Os consumidores vão ter de pagar um total de R$ 2 a cada 100 kWh usados durante o mês de março.

Segundo a Empresa de Pesquisa Energética (EPE), o consumo nacional de energia elétrica caiu 0,9% em 2016

Foto: Marcelo Camargo/Ag. Brasil

Nem o excesso de oferta de energia no País, devido ao período de crise econômica, livrou os consumidores da cobrança da bandeira tarifária amarela no mês de março, com custo de R$ 2 a cada 100 quilowatts (kWh). A justificativa da Agência Nacional de Energia Elétrica (Aneel) é que o custo de produção com o acionamento das usinas térmicas ficará mais caro.

Desde 2013, o País enfrenta sérias dificuldades no armazenamento de água nos principais reservatórios. A capacidade hídrica de Sobradinho, o mais importante do Nordeste, está em 13,78%. Por conta disso, o intercâmbio de energia de outras partes do Brasil para a Região tem virado rotina.

“No mês de março a previsão das vazões que chegam nos reservatórios das hidrelétricas ficou abaixo da expectativa anterior, o que levou a indicação de maior geração térmica como medida para preservar os níveis de armazenamento e garantir o atendimento à carga do sistema”, informou a Aneel, destacando que a bandeira amarela é acionada nos meses em que o valor do Custo Variável Unitário da última usina a ser despachada está entre R$ 211,28 Megawatts (MWh) e R$ 422,56/MWh.

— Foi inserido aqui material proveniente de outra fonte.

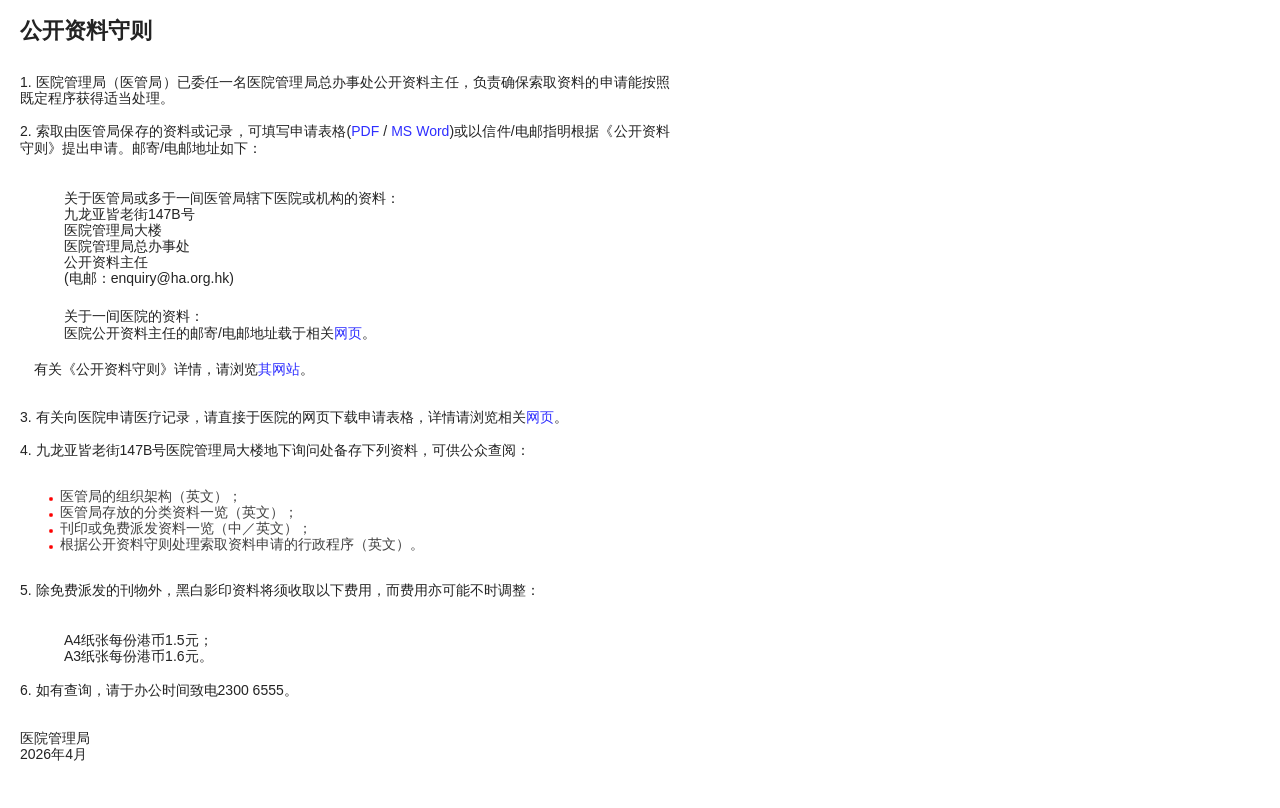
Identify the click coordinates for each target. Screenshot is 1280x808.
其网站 (279, 369)
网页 (348, 333)
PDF (365, 131)
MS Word (420, 131)
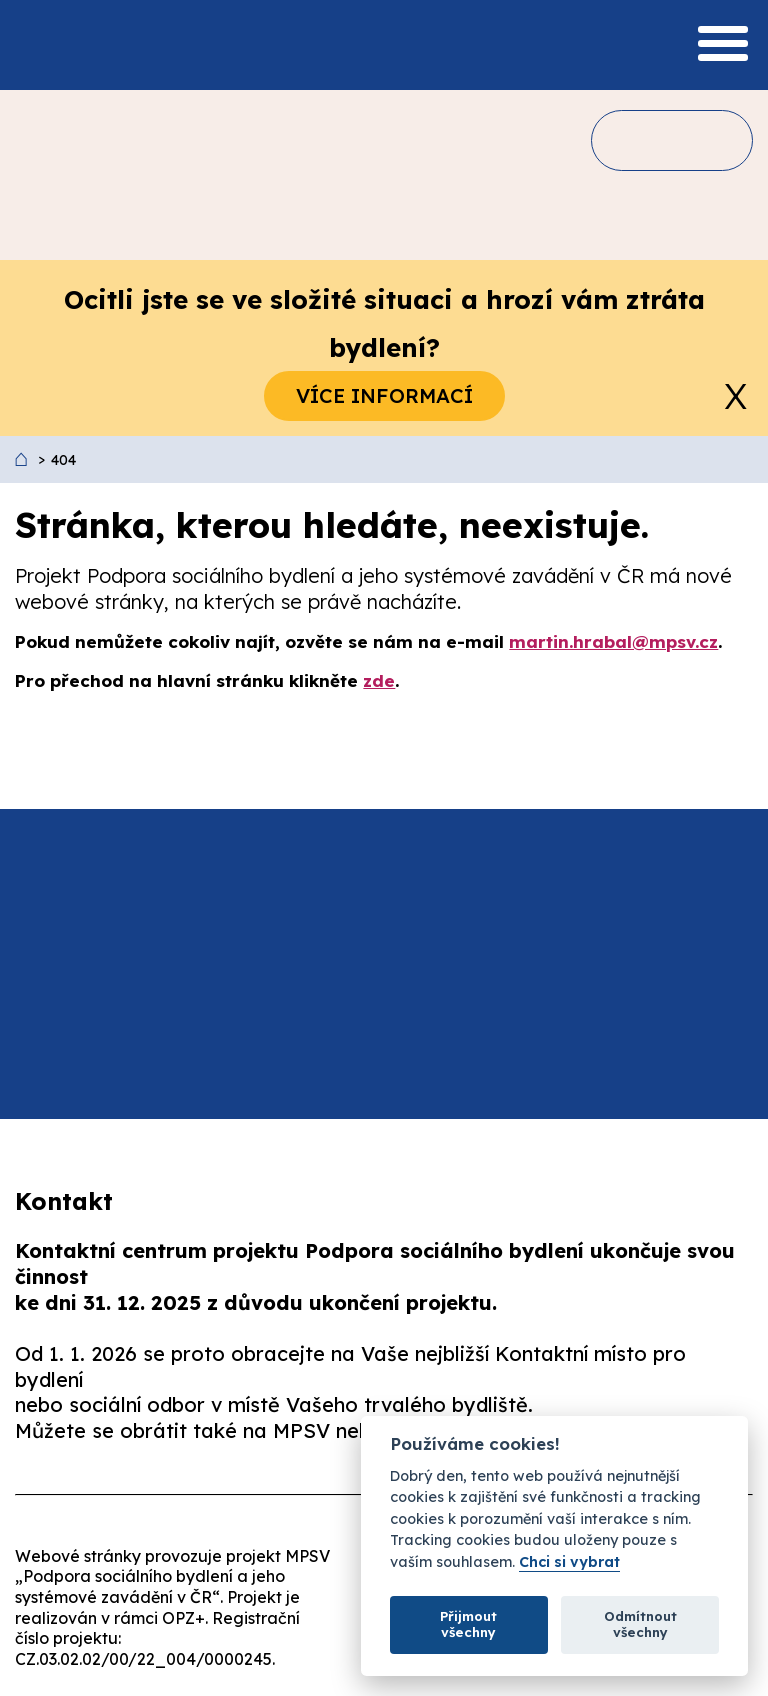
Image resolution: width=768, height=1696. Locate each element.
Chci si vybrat (569, 1562)
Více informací (384, 395)
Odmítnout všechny (640, 1624)
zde (379, 680)
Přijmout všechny (468, 1624)
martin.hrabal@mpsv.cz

Segundo o relatório do Programa Mensal de Operação (PMO) do Operador Nacional do Sistema (ONS), em março, o CVU da última usina a ser despachada ficou em R$ 279,04/MWh.

Especialista do setor elétrico, Heitor Scalambrini disse não entender esse raciocínio. “Apesar da crise no setor elétrico por conta de uma severa estiagem, há uma sobreoferta (excesso) de energia em função da queda na demanda por parte, sobretudo, do setor industrial. Eles são os que mais consomem energia. Ou seja, a bandeira não deveria ser cobrada e vejo essa atitude como uma incongruência”, explicou.

Scalambrini se baseou nos dados da Empresa de Pesquisa Energética (EPE), que informam que o consumo nacional de energia caiu 0,9% em 2016, somando 460.001 Gigawatts-hora (GWh), puxado principalmente pela indústria, que indicou retração de 2,9%.

Criado pela Aneel, o sistema de bandeiras tarifárias sinaliza o custo real da energia, possibilitando aos consumidores seu uso consciente. O funcionamento das bandeiras tarifárias é simples: as cores verde, amarela ou vermelha indicam se a energia custará mais ou menos em função das condições de geração.

De dezembro até o mês passado, não houve cobrança da taxa, pois a bandeira verde estava em vigor e nenhuma cobrança adicional foi feita. Em fevereiro, a agência reguladora aprovou a mudança nos valores da taxa extra. Com isso, a cobrança da bandeira amarela subiu de R$ 1,50 para R$ 2 a cada 100 kWh consumidos, enquanto a da bandeira vermelha caiu de R$ 4,50 para R$ 3,50 a cada 100 kWh.